> **Exercise details**
The line containing "Task: Expand the" and every line after it, through the last one below: output exactly these and nothing else.

________________________

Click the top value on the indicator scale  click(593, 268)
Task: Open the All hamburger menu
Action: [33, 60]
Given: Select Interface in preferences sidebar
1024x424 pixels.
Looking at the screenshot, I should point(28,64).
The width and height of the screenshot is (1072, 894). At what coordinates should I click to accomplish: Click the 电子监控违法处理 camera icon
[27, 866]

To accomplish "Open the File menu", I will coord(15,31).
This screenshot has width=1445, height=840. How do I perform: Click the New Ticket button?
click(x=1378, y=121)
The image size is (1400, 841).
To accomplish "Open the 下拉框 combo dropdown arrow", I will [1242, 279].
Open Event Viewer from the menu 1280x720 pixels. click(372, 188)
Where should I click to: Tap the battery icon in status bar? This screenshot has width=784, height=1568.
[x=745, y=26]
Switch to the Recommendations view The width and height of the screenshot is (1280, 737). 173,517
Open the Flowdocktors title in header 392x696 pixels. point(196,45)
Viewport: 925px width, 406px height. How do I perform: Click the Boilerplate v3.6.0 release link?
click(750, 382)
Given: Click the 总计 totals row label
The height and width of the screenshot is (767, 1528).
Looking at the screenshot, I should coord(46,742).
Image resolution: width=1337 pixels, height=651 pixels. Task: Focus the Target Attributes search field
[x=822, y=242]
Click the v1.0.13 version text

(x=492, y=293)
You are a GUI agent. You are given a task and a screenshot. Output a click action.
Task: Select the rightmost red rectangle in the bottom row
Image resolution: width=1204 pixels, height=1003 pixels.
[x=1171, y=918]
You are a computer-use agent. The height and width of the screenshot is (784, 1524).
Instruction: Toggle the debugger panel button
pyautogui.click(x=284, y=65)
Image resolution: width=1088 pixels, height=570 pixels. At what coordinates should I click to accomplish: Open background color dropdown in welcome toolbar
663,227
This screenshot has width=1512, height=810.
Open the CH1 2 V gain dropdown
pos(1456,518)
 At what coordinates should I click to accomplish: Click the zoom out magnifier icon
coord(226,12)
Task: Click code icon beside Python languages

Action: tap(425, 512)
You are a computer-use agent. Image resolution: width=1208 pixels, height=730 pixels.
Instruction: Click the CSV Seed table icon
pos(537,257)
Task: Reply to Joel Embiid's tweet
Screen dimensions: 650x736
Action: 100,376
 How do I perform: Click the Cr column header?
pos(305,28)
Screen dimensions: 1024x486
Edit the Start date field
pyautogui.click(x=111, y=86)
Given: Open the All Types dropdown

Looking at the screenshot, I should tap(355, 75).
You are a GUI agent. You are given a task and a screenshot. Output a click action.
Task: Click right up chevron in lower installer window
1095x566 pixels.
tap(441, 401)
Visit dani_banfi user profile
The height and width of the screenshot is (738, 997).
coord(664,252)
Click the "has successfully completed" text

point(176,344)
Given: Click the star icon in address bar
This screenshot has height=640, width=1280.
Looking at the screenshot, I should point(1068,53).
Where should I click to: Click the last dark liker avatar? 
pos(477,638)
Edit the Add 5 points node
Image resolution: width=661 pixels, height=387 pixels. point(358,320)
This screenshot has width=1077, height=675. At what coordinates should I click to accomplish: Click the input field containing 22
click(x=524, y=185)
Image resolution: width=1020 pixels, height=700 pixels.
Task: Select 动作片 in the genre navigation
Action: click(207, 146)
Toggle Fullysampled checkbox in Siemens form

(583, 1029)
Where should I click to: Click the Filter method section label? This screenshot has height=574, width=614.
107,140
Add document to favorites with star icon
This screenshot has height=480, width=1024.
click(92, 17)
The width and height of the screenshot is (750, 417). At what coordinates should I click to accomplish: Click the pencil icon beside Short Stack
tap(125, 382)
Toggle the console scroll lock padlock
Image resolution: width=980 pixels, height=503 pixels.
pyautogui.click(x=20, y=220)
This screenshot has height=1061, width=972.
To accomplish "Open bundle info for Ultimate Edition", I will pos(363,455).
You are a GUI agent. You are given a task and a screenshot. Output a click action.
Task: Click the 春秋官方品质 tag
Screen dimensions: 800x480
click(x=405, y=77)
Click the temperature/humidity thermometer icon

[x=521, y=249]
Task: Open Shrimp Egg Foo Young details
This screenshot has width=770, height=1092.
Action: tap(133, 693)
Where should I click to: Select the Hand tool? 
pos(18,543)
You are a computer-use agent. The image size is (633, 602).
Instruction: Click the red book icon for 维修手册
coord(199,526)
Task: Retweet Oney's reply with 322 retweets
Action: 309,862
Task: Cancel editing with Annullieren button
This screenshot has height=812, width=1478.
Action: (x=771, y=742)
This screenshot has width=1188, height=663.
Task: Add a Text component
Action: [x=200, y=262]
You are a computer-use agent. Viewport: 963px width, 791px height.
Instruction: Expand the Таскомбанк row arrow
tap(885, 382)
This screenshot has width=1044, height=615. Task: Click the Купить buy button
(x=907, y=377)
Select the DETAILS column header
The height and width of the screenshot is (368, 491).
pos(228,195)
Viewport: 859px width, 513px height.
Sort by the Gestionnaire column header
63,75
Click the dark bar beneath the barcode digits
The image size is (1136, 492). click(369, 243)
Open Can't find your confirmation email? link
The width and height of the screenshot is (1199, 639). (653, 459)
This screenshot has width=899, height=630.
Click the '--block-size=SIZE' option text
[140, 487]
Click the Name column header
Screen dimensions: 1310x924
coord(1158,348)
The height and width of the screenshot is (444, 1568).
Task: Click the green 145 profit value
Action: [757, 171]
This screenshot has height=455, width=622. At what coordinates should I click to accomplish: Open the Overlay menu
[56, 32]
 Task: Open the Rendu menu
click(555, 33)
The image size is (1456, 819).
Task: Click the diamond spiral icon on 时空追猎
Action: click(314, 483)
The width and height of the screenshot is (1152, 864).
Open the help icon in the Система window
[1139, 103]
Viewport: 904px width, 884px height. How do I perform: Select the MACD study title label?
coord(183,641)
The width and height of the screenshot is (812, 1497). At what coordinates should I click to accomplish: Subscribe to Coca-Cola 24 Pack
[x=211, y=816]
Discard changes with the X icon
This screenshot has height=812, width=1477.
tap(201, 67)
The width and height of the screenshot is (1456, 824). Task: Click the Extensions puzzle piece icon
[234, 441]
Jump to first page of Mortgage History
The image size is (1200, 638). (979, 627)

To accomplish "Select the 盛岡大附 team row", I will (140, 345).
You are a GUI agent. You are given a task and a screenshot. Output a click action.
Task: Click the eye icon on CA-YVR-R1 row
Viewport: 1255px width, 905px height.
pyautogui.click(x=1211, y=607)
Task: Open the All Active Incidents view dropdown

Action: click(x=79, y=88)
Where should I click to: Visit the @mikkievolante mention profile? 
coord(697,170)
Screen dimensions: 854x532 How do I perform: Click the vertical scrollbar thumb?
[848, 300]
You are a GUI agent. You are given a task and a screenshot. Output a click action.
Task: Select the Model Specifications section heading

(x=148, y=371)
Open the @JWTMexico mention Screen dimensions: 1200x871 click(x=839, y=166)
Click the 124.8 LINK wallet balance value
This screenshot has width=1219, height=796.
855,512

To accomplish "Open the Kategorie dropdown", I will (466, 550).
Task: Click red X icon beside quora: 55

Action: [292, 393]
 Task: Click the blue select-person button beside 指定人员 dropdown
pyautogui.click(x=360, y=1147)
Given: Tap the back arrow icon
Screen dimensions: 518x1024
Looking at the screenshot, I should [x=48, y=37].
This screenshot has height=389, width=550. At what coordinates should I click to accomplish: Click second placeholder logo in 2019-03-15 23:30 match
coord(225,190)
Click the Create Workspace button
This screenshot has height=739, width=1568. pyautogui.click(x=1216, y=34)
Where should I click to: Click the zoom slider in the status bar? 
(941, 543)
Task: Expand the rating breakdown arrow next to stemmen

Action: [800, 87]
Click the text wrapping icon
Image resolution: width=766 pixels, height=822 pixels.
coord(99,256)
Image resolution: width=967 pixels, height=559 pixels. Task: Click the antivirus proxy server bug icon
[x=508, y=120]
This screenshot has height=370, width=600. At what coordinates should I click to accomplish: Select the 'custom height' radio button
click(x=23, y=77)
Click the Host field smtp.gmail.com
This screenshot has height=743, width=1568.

________________________

> **Answer to this exercise**
Task: Expand the rating breakdown arrow next to stemmen

Action: [800, 87]
Click the text wrapping icon
Image resolution: width=766 pixels, height=822 pixels.
coord(99,256)
Image resolution: width=967 pixels, height=559 pixels. Task: Click the antivirus proxy server bug icon
[x=508, y=120]
This screenshot has height=370, width=600. At what coordinates should I click to accomplish: Select the 'custom height' radio button
click(x=23, y=77)
Click the Host field smtp.gmail.com
This screenshot has height=743, width=1568.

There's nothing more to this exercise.